3D printed flexible anatomical models for left atrial appendage closure planning and comparison of deep learning against radiologist image segmentation

Abstract Background: Medical 3D printing is being increasingly employed for pre-procedural planning and simulation. One important application is in occluder device sizing for left atrial appendage (LAA) closure. Studies have demonstrated clinical utility of 3D printed anatomical models for LAA closure. Artificial intelligence-based segmentation has been applied to multiple cardiovascular diseases, including to LAA segmentation. However, to our knowledge, there has not been a comparison of artificial intelligence-based deep learning segmentation (DLS) where there was a clinical 3D printed model of the left atrium and appendage.

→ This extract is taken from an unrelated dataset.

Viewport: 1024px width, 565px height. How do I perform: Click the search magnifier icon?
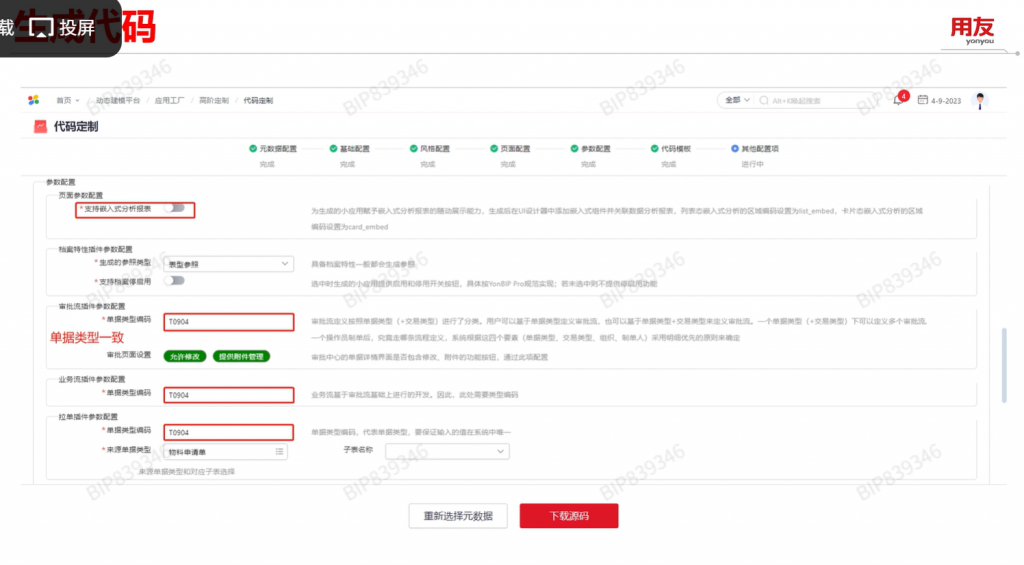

Methods: Thirty-nine patients had 3D printed models requested by the interventional cardiologist (IC). Standard segmentation (SS) was performed by a trained engineer and approved by a cardiovascular imager (CI). The models were 3D printed using flexible resin and desktop inverted vat photopolymerization technology. The effort expended throughout the workflow was meticulously documented. Thirty-four of the 39 patients underwent left atrial appendage occlusion using the 3D printed model for device sizing. The 34 patients who underwent a procedure using the 3D printed model were followed for 6 months for major adverse events, device embolization, procedure related myocardial infarction (MI), procedural stroke, new pericardial effusion, pericardial effusion requiring intervention, surgical conversion, and peri-procedural death. All 39 patients also underwent DLS using a commercial software and metrics including segmentation time, segmented volume, DICE index were assessed compared to the SS. A Bland-Altman and regression/correlation analysis was also conducted. Results: The mean SS time was 72.3 minutes whereas the mean DLS time was 3.5 minutes. The DLS closely matched the SS with a mean DICE index of 0.96. The average number of devices attempted was 1.3. The DLS was highly correlated with the SS volume data (r = 0.99). Bland-Altman analysis showed a negative bias (-5.31%) in the volume difference data. There were no long-term complications in the 34 patients who underwent procedure using the 3D printed model for occluder device sizing. Conclusions: We have successfully demonstrated the performance of a commercial DLS algorithm compared to CI approved SS for left atrial appendage occluder device sizing using a clinical 3D printed model.